## Selected extract
BEGIN
Let's implement different attribution models and compare their results.

In [None]:
# Multi-Touch Attribution Model Class
class MultiTouchAttribution:
    """
    Implementation of various Multi-Touch Attribution models.
    """
    
    @staticmethod
    def last_touch(touchpoints, conversion_value):
        """
        Last-Touch Attribution: All credit to the final touchpoint.
        
        Use case: When you want to focus on closing the sale.
        """
        attribution = {tp: 0 for tp in set(touchpoints)}
        if touchpoints:
            attribution[touchpoints[-1]] = conversion_value
        return attribution
    
    @staticmethod
    def first_touch(touchpoints, conversion_value):
        """
        First-Touch Attribution: All credit to the initial touchpoint.
        
        Use case: When you want to focus on customer acquisition.
        """
        attribution = {tp: 0 for tp in set(touchpoints)}
        if touchpoints:
            attribution[touchpoints[0]] = conversion_value
        return attribution
    
    @staticmethod
    def linear(touchpoints, conversion_value):
        """
        Linear Attribution: Equal credit to all touchpoints.
        
        Use case: When all touchpoints are equally important.
        """
        attribution = {tp: 0 for tp in set(touchpoints)}
        if touchpoints:
            credit_per_touch = conversion_value / len(touchpoints)
            for tp in touchpoints:
                attribution[tp] += credit_per_touch
        return attribution
    
    @staticmethod
    def time_decay(touchpoints, conversion_value, decay_rate=0.5):
        """
        Time-Decay Attribution: More credit to recent touchpoints.
        
        Use case: When recent interactions are more important (short sales cycle).
        
        Parameters:
        -----------
        decay_rate : float
            How quickly credit decays for older touchpoints (0-1).
END
## Data segment
BEGIN
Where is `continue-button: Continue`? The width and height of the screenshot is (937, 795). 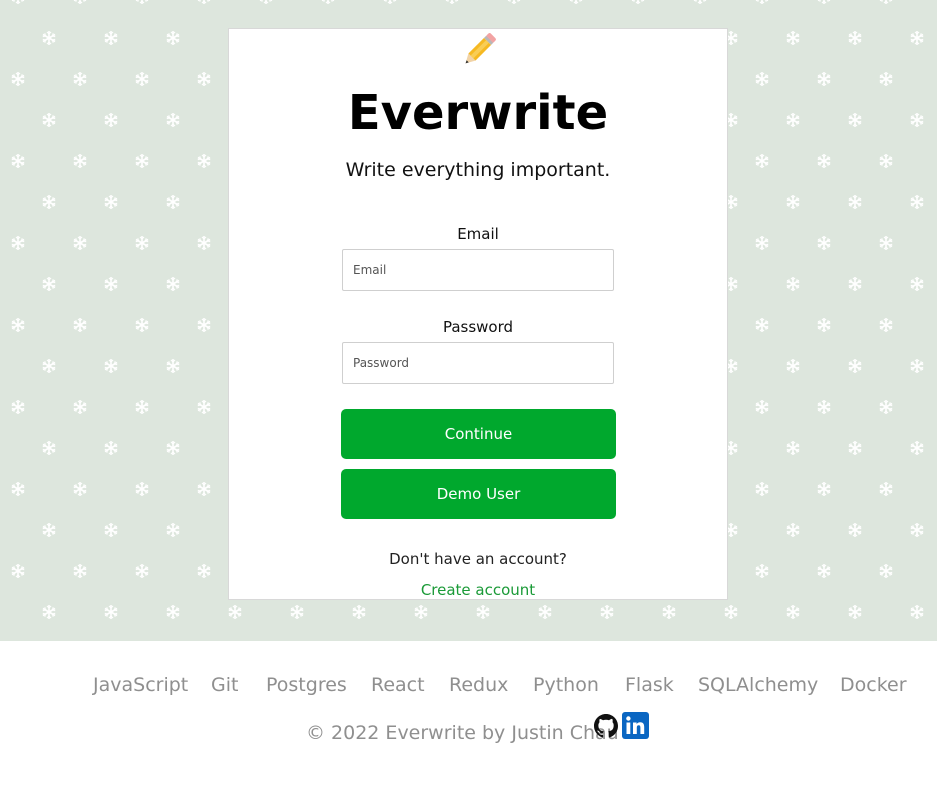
END
## Check your understanding
1: In the attribution code, what is the default value of decay_rate in the time_decay method?
2: Output the part of the attribution code that begins at the words "Let's implement different" and stops after "the final touchpoint.".
3: List the names of all the methods defined in the attribution code.
The lines come from a separate source.

## Answer set
1: 0.5

2:
Let's implement different attribution models and compare their results.

In [None]:
# Multi-Touch Attribution Model Class
class MultiTouchAttribution:
    """
    Implementation of various Multi-Touch Attribution models.
    """
    
    @staticmethod
    def last_touch(touchpoints, conversion_value):
        """
        Last-Touch Attribution: All credit to the final touchpoint.

3: last_touch, first_touch, linear, time_decay